Action item:
Your answer should be the lines below from the one holding "May 2026 (22, 1144)" through the one holding "December 2015 (31, 2326)", copied exactly and with nothing else.

(Input data)

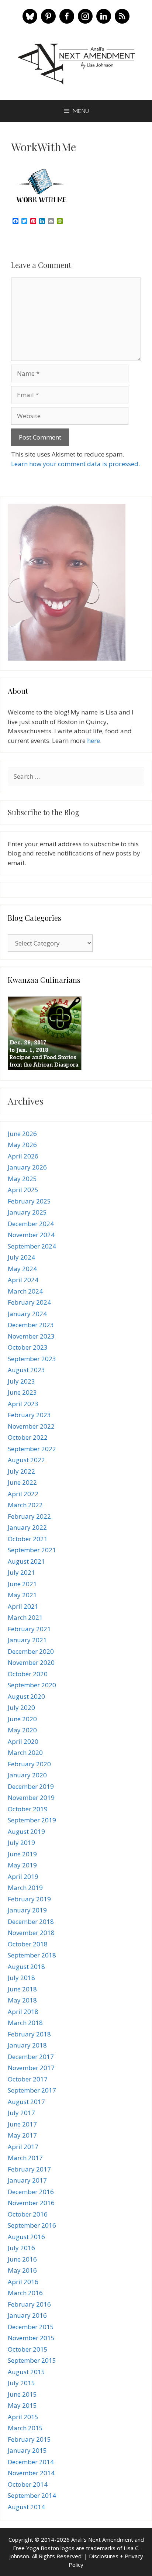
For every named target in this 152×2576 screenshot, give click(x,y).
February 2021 (29, 1629)
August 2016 (26, 2236)
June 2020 (22, 1719)
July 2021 (21, 1572)
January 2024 (27, 1313)
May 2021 (22, 1595)
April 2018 (23, 2011)
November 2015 (31, 2338)
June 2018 (22, 1989)
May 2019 (22, 1865)
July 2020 (21, 1707)
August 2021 (26, 1561)
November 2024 (31, 1234)
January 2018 (27, 2045)
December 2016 (31, 2191)
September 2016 (32, 2225)
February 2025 (29, 1201)
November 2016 (31, 2202)
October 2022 (28, 1437)
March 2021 (25, 1617)
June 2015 (22, 2394)
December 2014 (31, 2462)
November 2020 (31, 1662)
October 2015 (28, 2349)
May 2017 (22, 2135)
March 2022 (25, 1505)
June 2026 (22, 1133)
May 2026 (22, 1144)
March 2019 (25, 1887)
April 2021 (23, 1606)
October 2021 (28, 1539)
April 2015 (23, 2417)
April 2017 (23, 2146)
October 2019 (28, 1809)
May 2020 (22, 1730)
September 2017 (32, 2090)
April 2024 (23, 1279)
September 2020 (32, 1685)
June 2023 (22, 1392)
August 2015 (26, 2371)
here (93, 740)
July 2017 (21, 2112)
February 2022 (29, 1516)
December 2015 (31, 2326)
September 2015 (32, 2360)
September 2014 (32, 2495)
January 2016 (27, 2315)
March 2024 (25, 1291)
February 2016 (29, 2304)
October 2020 (28, 1674)
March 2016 (25, 2293)
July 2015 (21, 2383)
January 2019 (27, 1910)
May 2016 (22, 2270)
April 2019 (23, 1876)
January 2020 (27, 1775)
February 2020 (29, 1764)
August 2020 (26, 1696)
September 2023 (32, 1358)
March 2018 (25, 2022)
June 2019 (22, 1854)
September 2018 (32, 1955)
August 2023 (26, 1370)
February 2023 (29, 1415)
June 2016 (22, 2259)
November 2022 (31, 1426)
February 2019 (29, 1899)
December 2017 (31, 2056)
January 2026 (27, 1167)
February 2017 (29, 2169)
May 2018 (22, 2000)
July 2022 (21, 1471)
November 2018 (31, 1932)
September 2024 (32, 1246)
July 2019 (21, 1842)
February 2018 (29, 2034)
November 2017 (31, 2067)
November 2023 (31, 1336)
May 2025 (22, 1178)
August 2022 (26, 1460)
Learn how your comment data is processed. (75, 463)
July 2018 (21, 1977)
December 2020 (31, 1651)
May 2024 (22, 1268)
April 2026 (23, 1156)
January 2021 (27, 1640)
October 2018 (28, 1944)
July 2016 (21, 2247)
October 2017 (28, 2079)
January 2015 (27, 2450)
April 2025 (23, 1189)
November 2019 (31, 1797)
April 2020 (23, 1741)
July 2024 (21, 1257)
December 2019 (31, 1786)
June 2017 (22, 2124)
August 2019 (26, 1831)
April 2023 (23, 1403)
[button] (30, 16)
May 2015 (22, 2405)
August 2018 (26, 1966)
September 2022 (32, 1448)
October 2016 (28, 2214)
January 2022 (27, 1527)
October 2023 (28, 1347)
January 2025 (27, 1212)
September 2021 (32, 1550)
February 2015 (29, 2439)
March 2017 (25, 2157)
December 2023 (31, 1324)
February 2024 (29, 1302)
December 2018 (31, 1921)
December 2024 (31, 1223)
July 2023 (21, 1381)
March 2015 (25, 2428)
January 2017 (27, 2180)
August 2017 (26, 2101)
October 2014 (28, 2484)
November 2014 (31, 2473)
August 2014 (26, 2507)
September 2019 (32, 1820)
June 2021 (22, 1584)
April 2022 (23, 1494)
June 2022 (22, 1482)
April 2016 (23, 2281)
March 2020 (25, 1752)
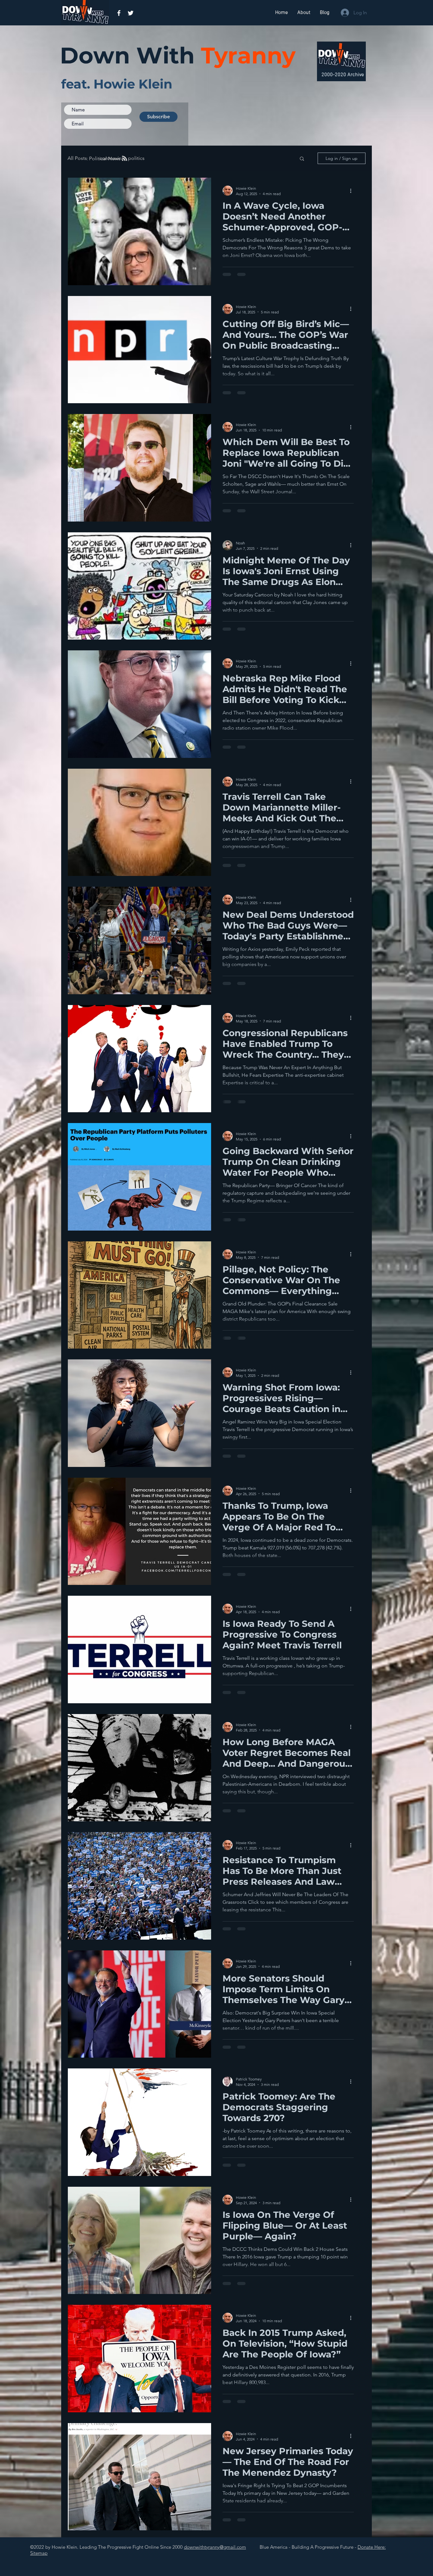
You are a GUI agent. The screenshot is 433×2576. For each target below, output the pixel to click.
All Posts (77, 158)
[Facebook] (119, 13)
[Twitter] (130, 13)
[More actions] (353, 190)
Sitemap (39, 2553)
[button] (302, 159)
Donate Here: (372, 2547)
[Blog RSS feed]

(End Input data)

Solution for this task:
May 2026 (22, 1144)
March 2019 (25, 1887)
April 2021 (23, 1606)
October 2021 (28, 1539)
April 2015 (23, 2417)
April 2017 (23, 2146)
October 2019 (28, 1809)
May 2020 (22, 1730)
September 2017 (32, 2090)
April 2024 (23, 1279)
September 2020 (32, 1685)
June 2023 (22, 1392)
August 2015 (26, 2371)
here (93, 740)
July 2017 (21, 2112)
February 2022 (29, 1516)
December 2015 (31, 2326)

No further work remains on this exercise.